No Longer a Leader

Other Companies Tried – and Failed – to Keep Leader Tractor Rolling

| October 2005

  • The Leader crawler shown here is an 18-36 model built by Dayton-Dick Co.
    The Leader crawler shown here is an 18-36 model built by Dayton-Dick Co. of Quincy, Ill., starting in 1919. It was rated for four 14-inch bottom plows and could run on gasoline, naphtha, alcohol, kerosene or distillate.
  • Leader tractor, 16-32 Model N
    A lack of records makes it difficult to determine whether a particular Leader tractor, like this 16-32 Model N, was made by one company "like Dayton-Dick" or its successor, Dayton-Dowd. The Model N appears to have been made by both.
  • Huber
    Though the resemblance between the Rex 12-25 and this Huber Super Four tractor isn't as strong as between the Rex and the Huber Light Four, it's still pretty similar, especially with the large front wheels.
  • Leader3
    Leader Tractor Mfg. Co. of Chagrin Falls, Ohio, also manufactured a Leader tractor beginning in 1946, just after World War II. It doesn't appear the earlier company of the same name and this one were connected, but there is too little information to tell. This particular machine belongs to Delvan Heemstra of Cass Lake, Minn.
  • Dayton-Dick
    At the same time Dayton-Dick Co. was manufacturing their crawler series, they were also making the Leader 12-18, shown above. The drive wheels were 48 inches in diameter and 12 inches wide.
  • Ohio Tractor
    File photo of a 1906 20 HP Leader steam tractor (no. 1474) built by the Ohio Tractor Mfg. Co. in Marion, Ohio, and owned by Tom Spires of Lancaster, Ohio.
  • 1947 Leader
    File photo from November 1990 showing a 1947 Leader owned by Glenn Mitchell. If you look at the wheels on this machine as opposed to Delvan Heemstra's machine, you will see significant differences between the two. The wheels on this tractor are believed to be original equipment.

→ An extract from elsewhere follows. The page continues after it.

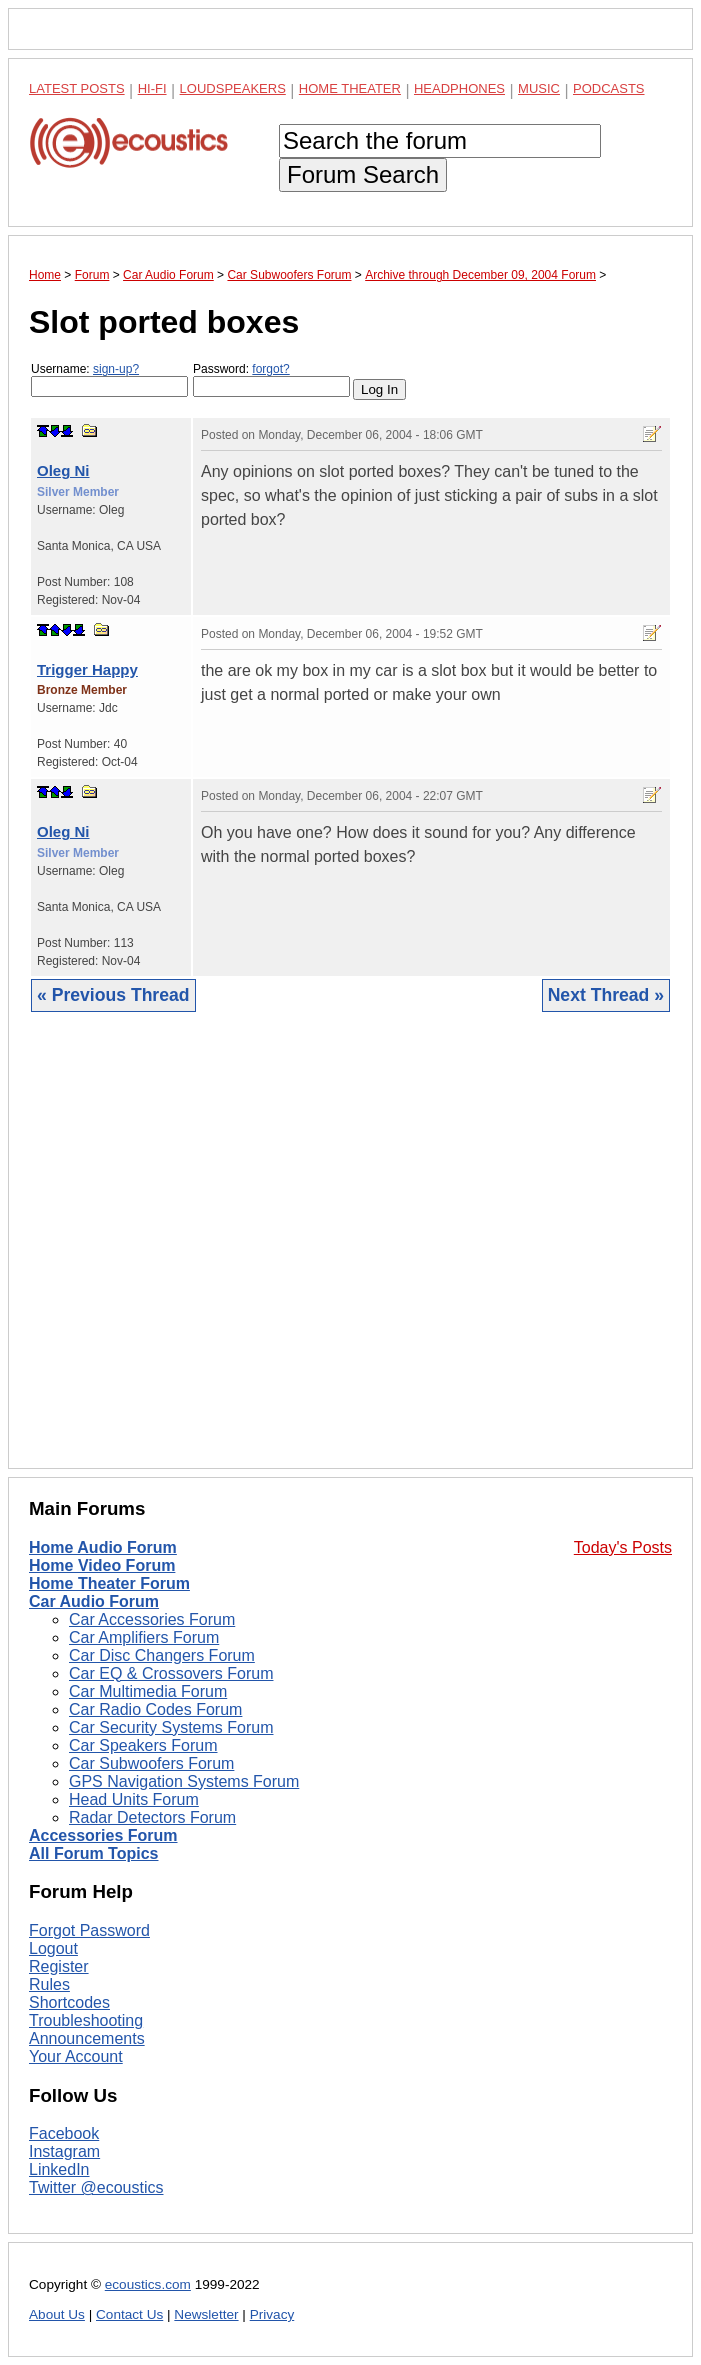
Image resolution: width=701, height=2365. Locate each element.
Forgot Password (89, 1930)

  • The Leader crawler shown here is an 18-36 model built by Dayton-Dick Co.
  • Leader tractor, 16-32 Model N
  • Huber
  • Leader3
  • Dayton-Dick
  • Ohio Tractor
  • 1947 Leader

The story of Leader tractors begins in 1912 and, like the history of many U.S. tractor companies, meanders through several different tractor names and companies, until its final builder, Dayton-Dowd Co., vanished in the mid-1920s.  

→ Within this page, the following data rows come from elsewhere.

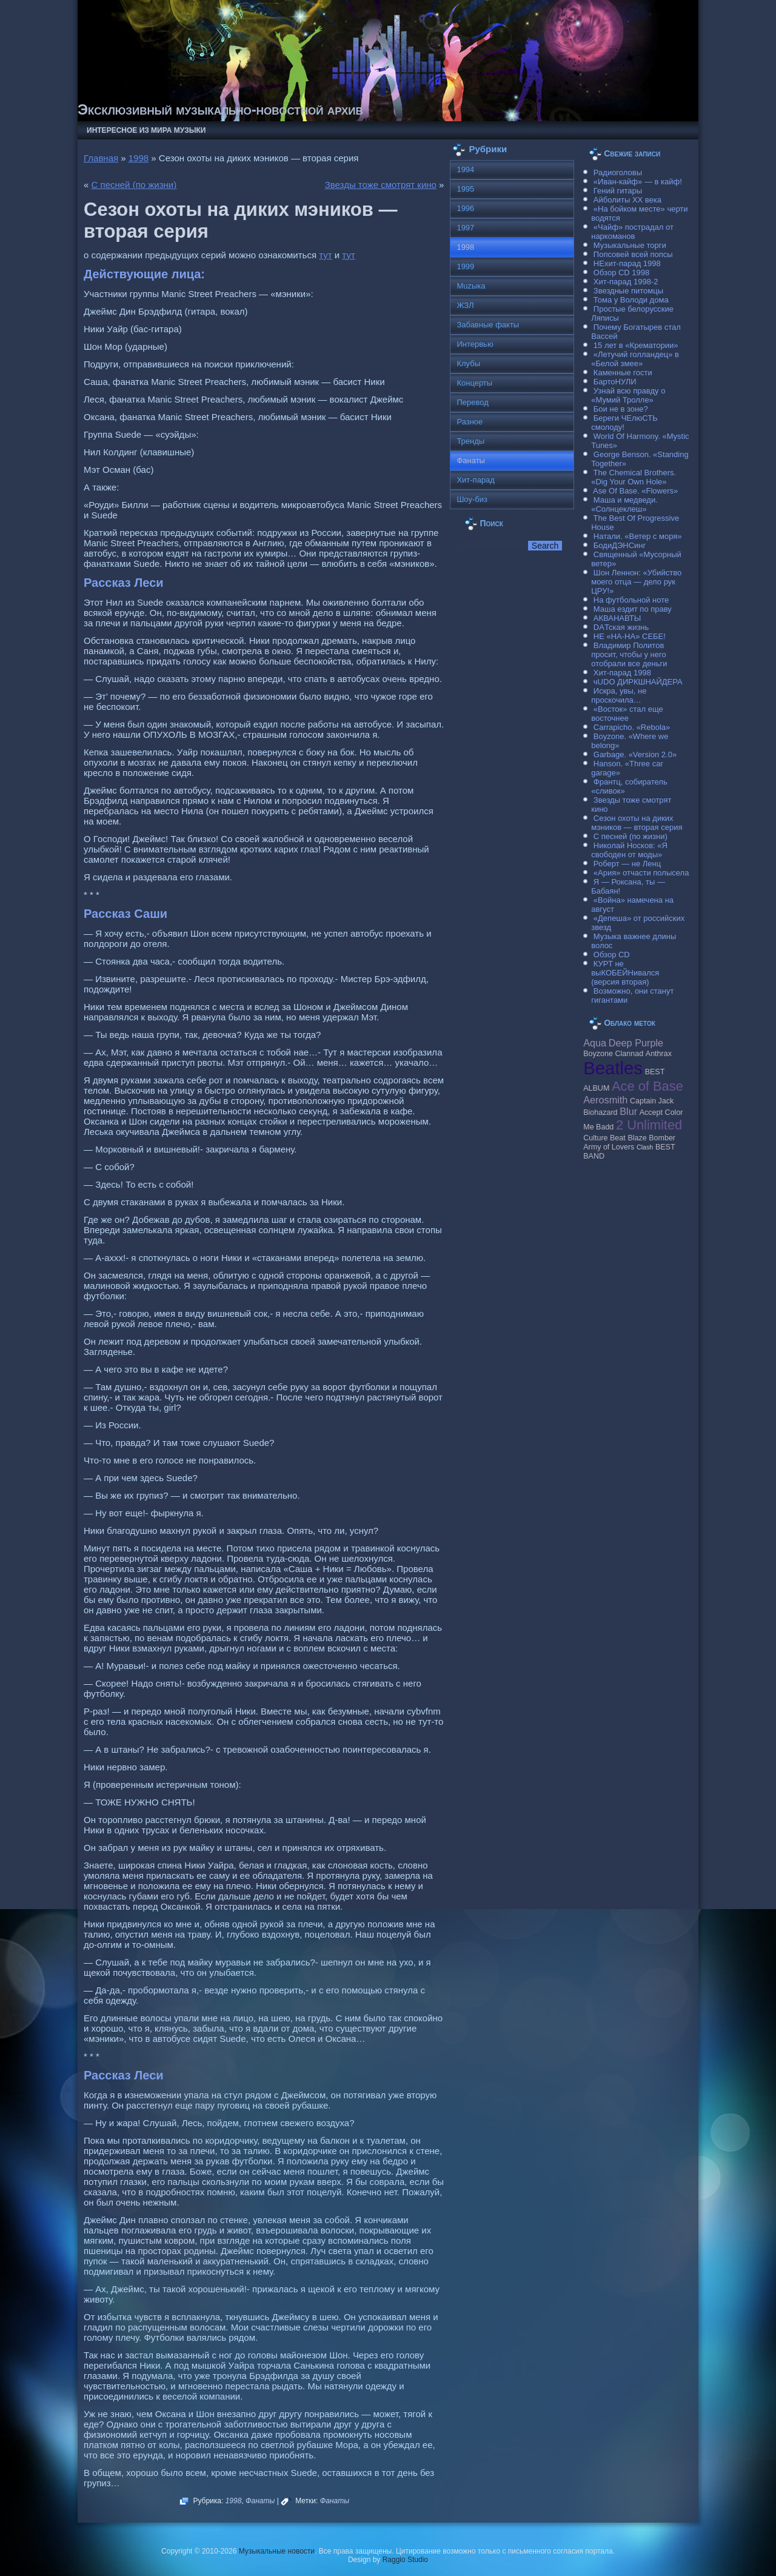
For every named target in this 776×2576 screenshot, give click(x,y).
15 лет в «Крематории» (636, 345)
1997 (465, 227)
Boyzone (598, 1053)
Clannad (629, 1053)
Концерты (474, 382)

The first precursor to the Leader tractor was the 4,800-pound, $1,250 Midland tractor built in 1912. Only one fuzzy picture of the Midland exists, taken from the rear as the tractor pulled a pair of plows in heavy sod. It is difficult to tell which, if any, of the design characteristics of the Midland may have been carried over to subsequent tractors.

A year later, in 1913, Leader Engine Co. of Grand Rapids, Mich., which had been manufacturing engines for the Midland, bought out the Midland tractor. That same year, the Leader Gas Engine Co. was organized in Grand Rapids, combining Sinz-Wallin (a gas engine company), Midland Tractor Co., and, though it's unclear, most likely Leader Engine Co. as well, as it disappeared. Leader Gas Engine Co. then moved to Detroit and built 75 tractors in 1914.

Leader Steam Engines

Showing how intertwined things can sometimes get, Marion Mfg. Co. of Marion, Ohio, manufactured Leader steam traction engines at least as early as 1895, so it seems likely that Leader Tractor Mfg. Co., which started in Marion as Ohio Tractor Mfg. Co. (which built only very large tractors), took its name from the Leader steam traction engines.



Marion Mfg. Co. made Leader steam engines in sizes from at least 16-25 HP, as well as a 10-ton Leader steam road roller, sawmill machinery and the Leader Jr. separator.

In 1915 the odyssey continued, as Leader Gas Engine Co. moved to Quincy, Ill., and along with Dayton Foundry & Machine Co. and Hayton Pump Co., consolidated into Dayton-Dick Co., which had been building Leader tractors. Referring to Dayton-Dick Co., P.S. Rose concisely noted “Leader tractor on market in 1913” in his Report on Tractor Companies Made (In) 1915.